> Work to complete
(1) Condense the paragraph of the post on virtual worlds that begins "The New York Times via ReadWriteWeb," keeping its main facts.
(2) Pick up the post on virtual worlds at the point where it stops and keep writing.

══ Source excerpt

It was quite an evening, during which I tried to do some multitasking and so doing got some weird connections between ideas I’m working on.
- I was attending the Metanomics show in Second Life, where professor Robert Bloomfield provided an overview of how economies are not dissimilar to game mechanics, and gave his take on what this means to the future of research (more about this in a later post).
- While attending the show, I noticed there was dismay among members of the educational community. Not because of what Bloomfield was saying, but because of an announcement on the official Second Life blog, which seems to indicate that prices for many non-profits and educational projects will go up (currently such projects get discounts). Also have a look at the comments on the official blog post.
- The New York Times via ReadWriteWeb quotes research by KZero, saying that the number of virtual world users breaks 1 billion, roughly half under age 15. In fact, it’s about registrations, not necessarily about active users, but still it’s an impressive number. The second largest group is 15 to 25 year olds, which increased by 15 million to hit 288 million accounts.

════
══ Information supplied

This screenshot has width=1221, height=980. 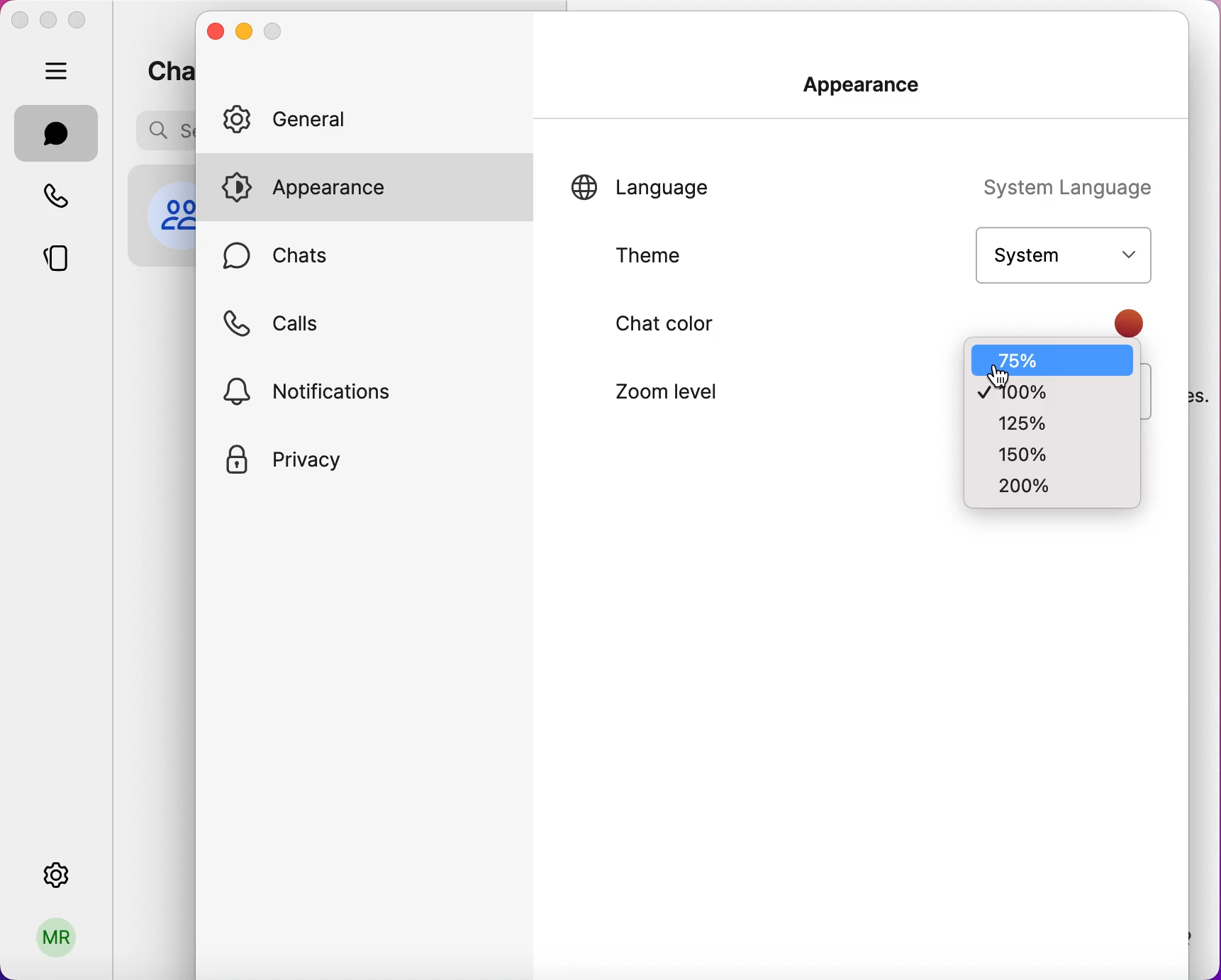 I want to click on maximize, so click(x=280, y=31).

════

> Per-task outputs
(1) Citing KZero research, The New York Times (via ReadWriteWeb) reports that virtual world users now top 1 billion, about half of them under 15. The figure counts registrations rather than active users, but it is still impressive. The second largest group, 15- to 25-year-olds, grew by 15 million to 288 million accounts.

(2)
- I was also reading Gamasutra (the art & business of making games) where Matt Christian posted an introduction to Agile and Scrum development. Scrum is an iterative, incremental methodology for project management often seen in agile software development, as explains Wikipedia. Christian explains how “Scrum creates a bottleneck (in a good way!) between management and the development team in order to keep the development team focused on the current piece of work.”
- Finally, Robert Hernandez at the Online Journalism Review has a post about how to use geolocation paired up with augmented reality in journalism. He is working on media projects using tools such as Whrrl and stickybits.
So on the one hand there is this challenge of new generations of people familiar with games and virtual environments, there is this whole revolution of ubiquitous mobile computing power which gives us stuff like geo-locational services combined with social networks and games and augmented reality, on the other hand there is an educational system struggling for decent financing at a time of financial crisis.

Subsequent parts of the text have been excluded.